### Stated exercise
Reproduce each of the lines below word for word, and omit the pictures from your answer.

### Data shown

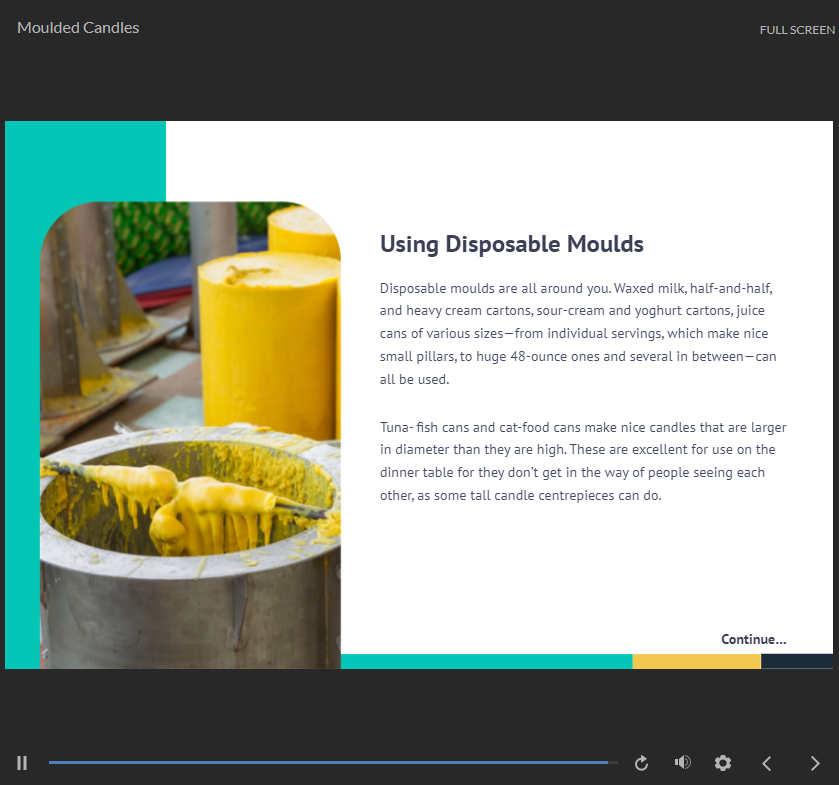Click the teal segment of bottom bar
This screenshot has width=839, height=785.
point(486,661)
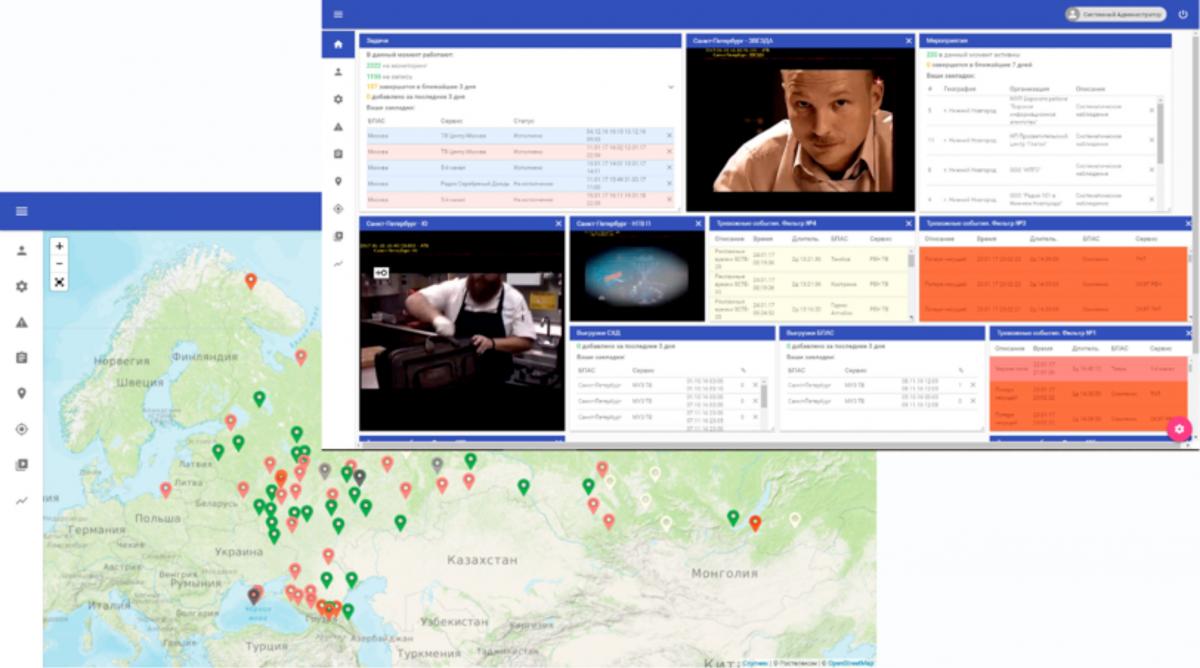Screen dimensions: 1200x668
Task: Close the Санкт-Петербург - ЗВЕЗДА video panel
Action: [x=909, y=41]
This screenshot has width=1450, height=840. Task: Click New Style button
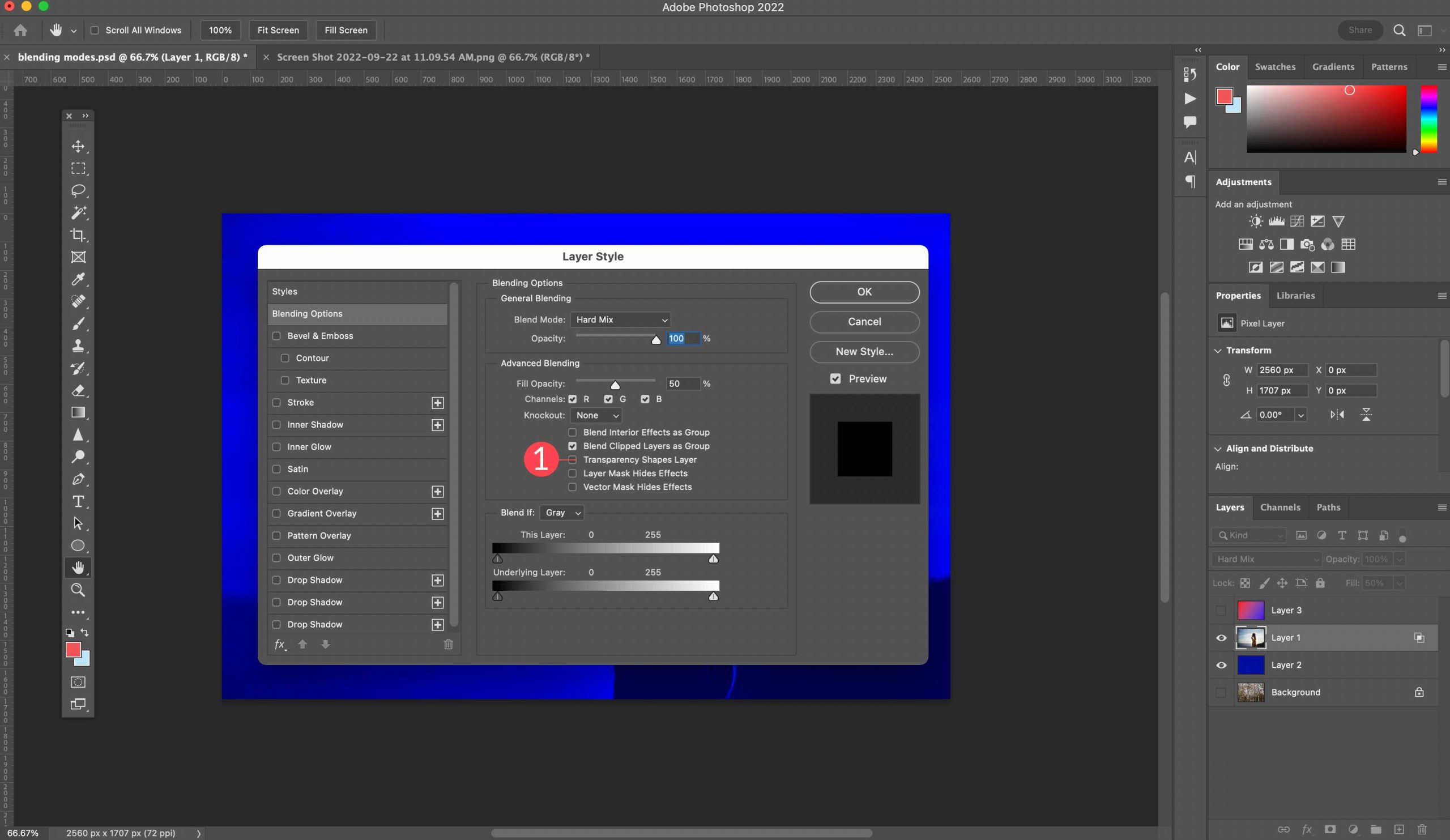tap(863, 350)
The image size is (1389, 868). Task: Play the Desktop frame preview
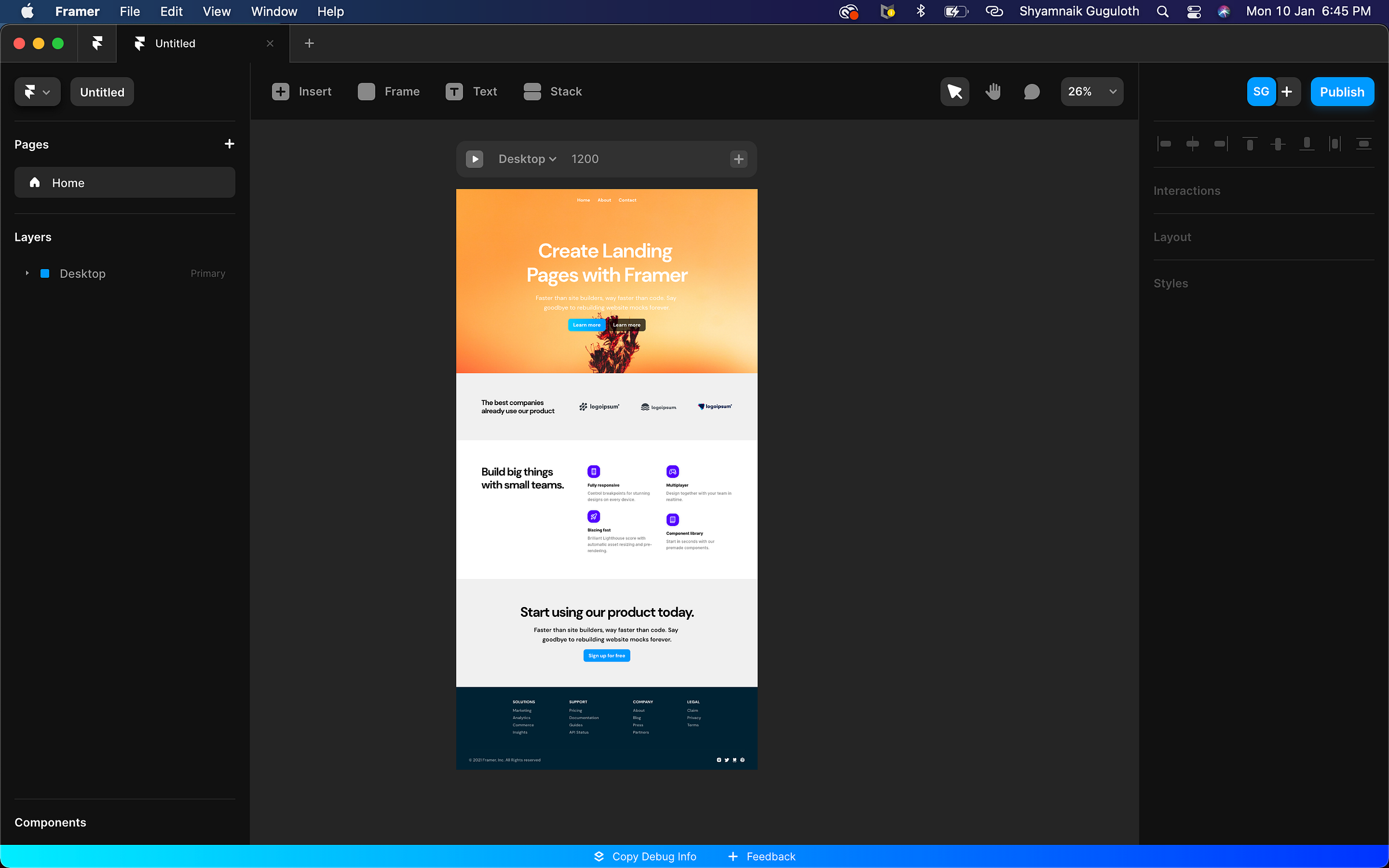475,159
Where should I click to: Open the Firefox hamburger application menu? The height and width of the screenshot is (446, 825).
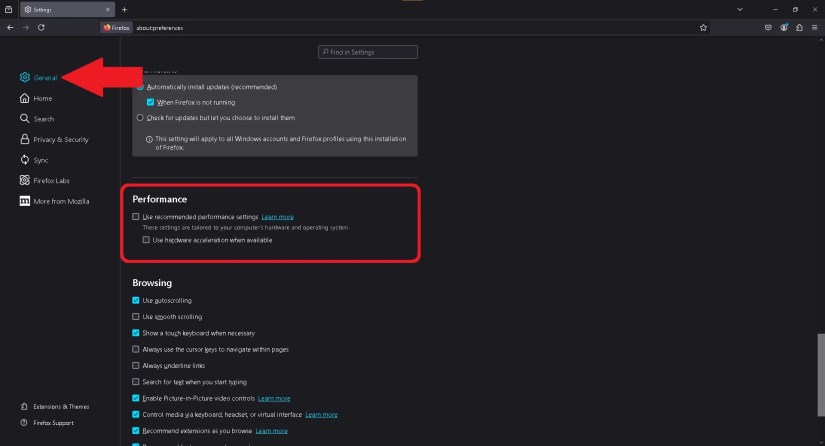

### Exercise output
Click the teal segment of bottom bar
This screenshot has width=839, height=785.
point(486,661)
Screen dimensions: 1200x668
Task: Close the Санкт-Петербург - ЗВЕЗДА video panel
Action: [x=909, y=41]
This screenshot has width=1450, height=840. Task: Click New Style button
tap(863, 350)
The image size is (1389, 868). Task: Play the Desktop frame preview
475,159
Where should I click to: Open the Firefox hamburger application menu? The height and width of the screenshot is (446, 825).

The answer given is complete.